It can — in a big way. Last week, scientists attending the American Association for the Advancement of Science meeting in Chicago presented new studies showing how food and its production affect the globe and its warming climate. The researchers had some bad news for meat-eaters (which is good news for cows!). They also offered some suggestions for how to eat in a more environmentally friendly way.
You’ve probably heard of global warming: For many years, scientists have warned that our planet is getting warmer. If current trends continue, then animals may start to die off and life could get very difficult for everyone. The temperature is on the rise because for more than a century, human kind has been releasing massive amounts of gases into the atmosphere, called “greenhouse gases.” These gases surround the planet and keep heat from escaping the atmosphere. You can think of them as a blanket for the Earth that traps heat. One of these greenhouse gases is carbon dioxide.

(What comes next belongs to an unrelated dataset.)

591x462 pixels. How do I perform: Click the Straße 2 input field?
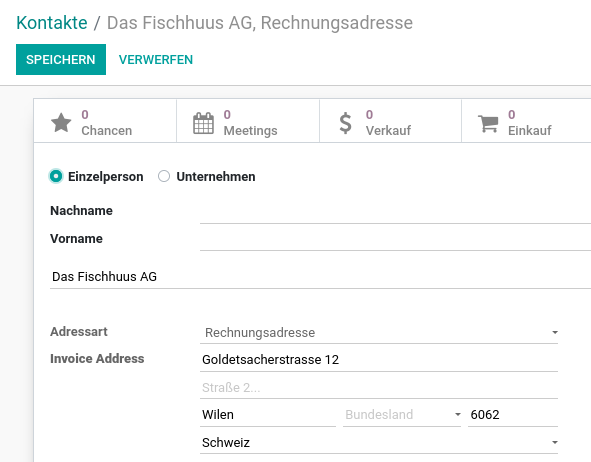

What does this have to do with food? A big chunk of the carbon dioxide that we put in the atmosphere every year comes from the process of making and eating food, the scientists reported in Chicago. The production of meat contributes a lot of that carbon dioxide. And much of meat’s contribution comes from beef, which is responsible for releasing even more warming gases into the atmosphere.
The process of making a hamburger, for example, requires a lot of energy. A cow has to be fed and raised on farmland, and cow manure is a major source of methane — an especially potent greenhouse gas. The cow has to be slaughtered. The meat has to be processed and shipped to a consumer, which takes fuel. Most of the cow won’t even be used for meat that people eat.
By the time a hamburger finally lands on a dinner plate, it has taken a heavy toll on the environment. According to Ulf Sonesson of the Swedish Institute for Food and Biotechnology in Goteborg, Sweden, the process of making a one half-pound all-beef burger adds the equivalent (made up of other greenhouse gases) of about 19 times that hamburger’s weight in carbon dioxide.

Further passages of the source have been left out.